Los dos miraron fijamente, con la mirada perdida, un rostro pálido que miraba hacia el sótano.

De repente, sangre negra brotó a borbotones de sus fosas nasales.

La sangre era pegajosa y, tras caer al suelo, se coaguló formando un grumo de sustancia negra y fangosa.

Entonces el lodo negro comenzó a removerse lentamente, y algo emergió de él.

Eso era... un insecto.

Los dos hombres se quedaron allí parados murmurando: "¡Quienes desobedezcan serán castigados!"

"¡Los que no sean devotos serán golpeados!"

...

El jefe de la aldea y Ye Bugui mantuvieron una conversación muy agradable, lo que hizo que Lu Shi incluso sospechara que, si esto no era una mazmorra sino el mundo real, Ye Bugui realmente se estaba preparando para invertir aquí.

"Si viajamos al extranjero, ¿invertirás en un complejo turístico?", preguntó Lu Shi con curiosidad, ya que Ye Bugui tenía algo de tiempo libre.

Ye Bugui se echó a reír inmediatamente al oír esto: "Si te gusta, no hay problema".

"Creo que tu plan es bastante bueno", dijo Lu Shi con una sonrisa.

Ghost Asura permaneció en silencio al fondo, sin participar en la conversación entre los dos, sabiendo que si se unía, solo sería un estorbo.

Tras pasar por innumerables edificios residenciales idénticos, finalmente llegaron a un espacio abierto donde se secaban maíz y diversos cereales.

Lu Shi supuso que aquella debía ser la plaza del pueblo.

¡Quién sabe, por la noche mucha gente vendrá aquí a bailar a la plaza!

Por alguna razón, Lu Shi sentía ganas de reírse cada vez que pensaba en esa escena.

Este pueblo está realmente bien escondido.
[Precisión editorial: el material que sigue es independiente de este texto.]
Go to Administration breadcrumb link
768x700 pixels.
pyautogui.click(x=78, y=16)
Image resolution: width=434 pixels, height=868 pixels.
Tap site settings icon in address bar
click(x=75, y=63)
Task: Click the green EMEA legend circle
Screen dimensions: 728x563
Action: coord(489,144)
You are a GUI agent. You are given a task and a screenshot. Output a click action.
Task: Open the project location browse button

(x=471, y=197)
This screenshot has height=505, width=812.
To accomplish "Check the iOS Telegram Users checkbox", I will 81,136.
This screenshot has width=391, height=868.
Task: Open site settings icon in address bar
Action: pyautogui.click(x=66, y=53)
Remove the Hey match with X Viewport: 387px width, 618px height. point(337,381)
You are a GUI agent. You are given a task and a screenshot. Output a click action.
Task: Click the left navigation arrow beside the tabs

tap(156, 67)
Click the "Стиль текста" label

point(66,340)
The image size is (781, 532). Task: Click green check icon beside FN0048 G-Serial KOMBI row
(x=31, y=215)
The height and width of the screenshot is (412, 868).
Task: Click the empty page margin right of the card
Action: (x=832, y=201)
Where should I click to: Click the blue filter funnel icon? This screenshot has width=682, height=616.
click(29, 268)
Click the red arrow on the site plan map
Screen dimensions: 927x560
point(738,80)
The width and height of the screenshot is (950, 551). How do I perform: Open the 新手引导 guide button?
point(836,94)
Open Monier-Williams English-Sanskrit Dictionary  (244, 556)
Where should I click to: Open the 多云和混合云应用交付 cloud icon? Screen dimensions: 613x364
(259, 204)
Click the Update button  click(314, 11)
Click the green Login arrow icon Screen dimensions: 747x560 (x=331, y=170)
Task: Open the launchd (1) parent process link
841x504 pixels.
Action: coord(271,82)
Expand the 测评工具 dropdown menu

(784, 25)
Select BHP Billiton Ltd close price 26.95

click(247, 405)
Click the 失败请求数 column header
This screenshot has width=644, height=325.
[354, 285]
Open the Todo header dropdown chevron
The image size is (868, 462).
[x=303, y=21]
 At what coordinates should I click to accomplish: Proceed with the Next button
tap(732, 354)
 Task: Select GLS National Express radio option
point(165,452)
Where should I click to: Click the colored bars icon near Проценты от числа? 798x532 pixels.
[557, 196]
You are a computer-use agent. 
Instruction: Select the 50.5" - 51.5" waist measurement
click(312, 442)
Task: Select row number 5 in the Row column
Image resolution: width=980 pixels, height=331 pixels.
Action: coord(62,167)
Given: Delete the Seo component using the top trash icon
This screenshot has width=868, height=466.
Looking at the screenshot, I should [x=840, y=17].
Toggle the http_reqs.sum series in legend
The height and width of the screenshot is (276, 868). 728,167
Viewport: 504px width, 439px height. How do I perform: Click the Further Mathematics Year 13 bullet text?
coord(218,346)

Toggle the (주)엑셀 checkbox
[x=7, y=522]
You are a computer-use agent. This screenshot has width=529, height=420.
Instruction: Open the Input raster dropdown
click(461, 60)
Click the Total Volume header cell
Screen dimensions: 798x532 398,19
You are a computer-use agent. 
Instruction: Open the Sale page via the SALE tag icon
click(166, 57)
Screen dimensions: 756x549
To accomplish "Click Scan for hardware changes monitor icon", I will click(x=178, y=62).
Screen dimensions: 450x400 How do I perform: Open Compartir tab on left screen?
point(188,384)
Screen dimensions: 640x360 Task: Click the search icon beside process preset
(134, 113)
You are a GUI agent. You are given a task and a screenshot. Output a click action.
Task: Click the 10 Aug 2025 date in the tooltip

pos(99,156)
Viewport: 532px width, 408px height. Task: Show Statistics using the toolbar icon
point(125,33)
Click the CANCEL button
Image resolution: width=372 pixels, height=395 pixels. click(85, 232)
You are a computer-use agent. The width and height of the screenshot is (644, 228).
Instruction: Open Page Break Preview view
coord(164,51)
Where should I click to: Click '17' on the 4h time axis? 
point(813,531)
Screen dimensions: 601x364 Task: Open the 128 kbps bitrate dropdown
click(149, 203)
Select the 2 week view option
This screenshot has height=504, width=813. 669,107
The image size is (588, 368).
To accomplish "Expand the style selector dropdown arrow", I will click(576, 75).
Incluso ahora, aparte del templo local del dios de la tierra, Lu Shi no ha notado nada inusual en él.

"Esperen un momento, ustedes tres." El jefe de la aldea les dijo que se quedaran junto a la plaza, luego se dio la vuelta y entró en una casa.

En ese momento, Lu Shi dijo en voz baja: "¿Podría ser esta su casa? ¿Así que después de que arrestaran a los demás, los encerraron en su casa?"

"También es posible que los hayan arrastrado hasta aquí", advirtió Ye Bugui. "Ahora sospecho que este pueblo parece normal en la superficie. Solo cuando lleguemos allí se revelará su verdadera naturaleza".

De repente, Ghost Asura se tumbó en el suelo y apoyó las orejas contra él, como si estuviera escuchando los sonidos que se oían abajo.

Su acción llamó inmediatamente la atención de Lu Shi y Ye Bugui, quienes voltearon a verlo, preguntándose si Ghost Asura podía oír algo.

—¿Cómo estás? —preguntó Lu Shi con preocupación al ver a Gui Xiuluo levantarse—. ¿Has oído algo?

“Solo hay ruido de fondo.” Ghost Asura negó con la cabeza y volvió a guardar silencio.

Lu Shi se acarició la barbilla, como si recordara algo: "Tal como pensaba, también intenté comprobarlo con mi magia, pero no hubo reacción. Sospecho que nuestras habilidades son algo limitadas en este caso".

—¿Es una certeza absoluta? —Ye Bugui se aclaró la garganta—. Sospecho que nos está limitando por completo. Sabía que este caso no sería tan sencillo.

Sin embargo, Lu Shi negó con la cabeza: "No es tan malo. Todavía puedo usar magia, pero el efecto se verá muy reducido".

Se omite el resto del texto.